I numeri del massacro dei cetacei, tradizione secolare che suscita polemiche ogni anno, fanno davvero impallidire. Forse qualcosa sta cambiando, potrebbe essere proprio quest’ultimo episodio a far cambiare idea anche ai molti locali rimasti favorevoli alla Grindagrap, la tradizionale caccia a balene e delfini, che stando al sondaggio di una tv locale non vogliono saperne di abbandonare la loro sanguinosa tradizione. La novità è che alcune associazioni che partecipano all’evento si sono mostrate pentite: “È stato un grande errore”, ha ammesso il presidente dell’Associazione balenieri delle isole, Olavur Sjurdarberg.

La reazione della popolazione riportata dai media locali è stata “di smarrimento e choc a causa del numero straordinariamente grande” di delfini uccisi. Ma non si respira aria di pentimento: un sondaggio effettuato dalla tv pubblica Kringvarp Foroya ha rivelato che mentre il 50% delle persone è contraria alla caccia dei delfini, l’80% è comunque favorevole a quella delle balene.

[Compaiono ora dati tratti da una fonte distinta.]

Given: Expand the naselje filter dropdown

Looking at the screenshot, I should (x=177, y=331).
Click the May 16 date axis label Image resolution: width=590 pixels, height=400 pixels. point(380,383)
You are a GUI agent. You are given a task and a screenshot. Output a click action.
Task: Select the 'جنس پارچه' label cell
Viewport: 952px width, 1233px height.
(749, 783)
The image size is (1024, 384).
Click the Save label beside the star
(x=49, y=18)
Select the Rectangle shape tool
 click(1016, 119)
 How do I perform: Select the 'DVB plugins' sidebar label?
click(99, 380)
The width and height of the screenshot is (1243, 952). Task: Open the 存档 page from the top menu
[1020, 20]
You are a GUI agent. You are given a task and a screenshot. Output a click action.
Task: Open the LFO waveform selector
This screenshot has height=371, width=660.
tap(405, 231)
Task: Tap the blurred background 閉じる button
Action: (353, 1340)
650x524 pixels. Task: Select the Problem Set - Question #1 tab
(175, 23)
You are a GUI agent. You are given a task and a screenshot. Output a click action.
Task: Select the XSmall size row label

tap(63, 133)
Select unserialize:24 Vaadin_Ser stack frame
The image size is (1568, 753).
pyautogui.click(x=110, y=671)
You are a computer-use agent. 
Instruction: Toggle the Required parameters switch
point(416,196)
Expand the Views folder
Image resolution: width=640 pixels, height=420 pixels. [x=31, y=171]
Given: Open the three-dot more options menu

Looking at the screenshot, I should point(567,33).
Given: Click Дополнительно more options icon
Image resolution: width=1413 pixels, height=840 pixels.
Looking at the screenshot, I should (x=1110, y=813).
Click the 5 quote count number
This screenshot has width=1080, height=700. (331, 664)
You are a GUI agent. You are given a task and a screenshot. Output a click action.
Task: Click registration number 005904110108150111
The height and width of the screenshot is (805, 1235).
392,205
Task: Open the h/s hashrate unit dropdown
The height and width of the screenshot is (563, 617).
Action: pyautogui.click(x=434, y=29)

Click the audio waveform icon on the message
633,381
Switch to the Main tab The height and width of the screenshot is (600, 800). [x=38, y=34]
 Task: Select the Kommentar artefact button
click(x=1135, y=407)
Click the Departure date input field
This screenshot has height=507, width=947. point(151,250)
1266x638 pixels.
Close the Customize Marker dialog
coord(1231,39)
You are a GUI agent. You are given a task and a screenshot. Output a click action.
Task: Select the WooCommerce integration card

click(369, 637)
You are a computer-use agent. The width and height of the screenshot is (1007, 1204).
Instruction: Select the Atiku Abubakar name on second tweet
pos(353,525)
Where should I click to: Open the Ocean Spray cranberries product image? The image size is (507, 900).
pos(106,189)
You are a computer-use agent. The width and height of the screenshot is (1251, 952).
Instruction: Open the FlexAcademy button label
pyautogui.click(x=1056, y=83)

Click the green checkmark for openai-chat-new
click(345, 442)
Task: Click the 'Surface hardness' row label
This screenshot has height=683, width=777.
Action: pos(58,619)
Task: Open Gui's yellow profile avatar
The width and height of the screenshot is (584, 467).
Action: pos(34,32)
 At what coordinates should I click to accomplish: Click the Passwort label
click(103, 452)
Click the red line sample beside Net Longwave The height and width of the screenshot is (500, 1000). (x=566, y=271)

Il Grindadrap è il nome che i Norreni, i primi uomini insediati nelle isole del nord intorno al XII secolo, davano alla caccia ai cetacei e che per loro rappresentava un’importante fonte di cibo e di ricavo economico. Il grasso era trasformato in olio, la pelle veniva intrecciata per formare corde e la carne era parte fondamentale della dieta faroese. Inutile dire che oggi nessuno ha necessità di cacciare balene per sopravvivere, e la sanguinosa tradizione fa a pugni con la nuova sensibilità ambientale.

Il Grindadrap (da ‘grind‘, banco di balene, e ‘drap‘, uccisione) si è trasformata con gli anni in una festa tradizionale: il giorno della mattanza tutto si ferma, nelle isole: le scuole e molti uffici sono chiusi, donne e bambini corrono sulle spiagge per vedere gli uomini cacciare delfini e balene a mani nude, armati di lunghi tubi di ferro appuntiti chiamati monustingari, immersi fino alla cintola nel mare che diventa rosso sangue.

I cetacei ovviamente non si avvicinano alle coste di loro volontà, ma il banco viene sospinto a riva dalle barche a motore e molti muoiono martoriati dalle eliche delle imbarcazioni. Ogni anno, riporta la Bbc, vengono sgozzate circa 600 balene e 35-40 delfini. Il massacro di domenica è però senza precedenti. Per tornare a una cifra simile occorre risalire al 1940 quando furono uccisi 1200 delfini.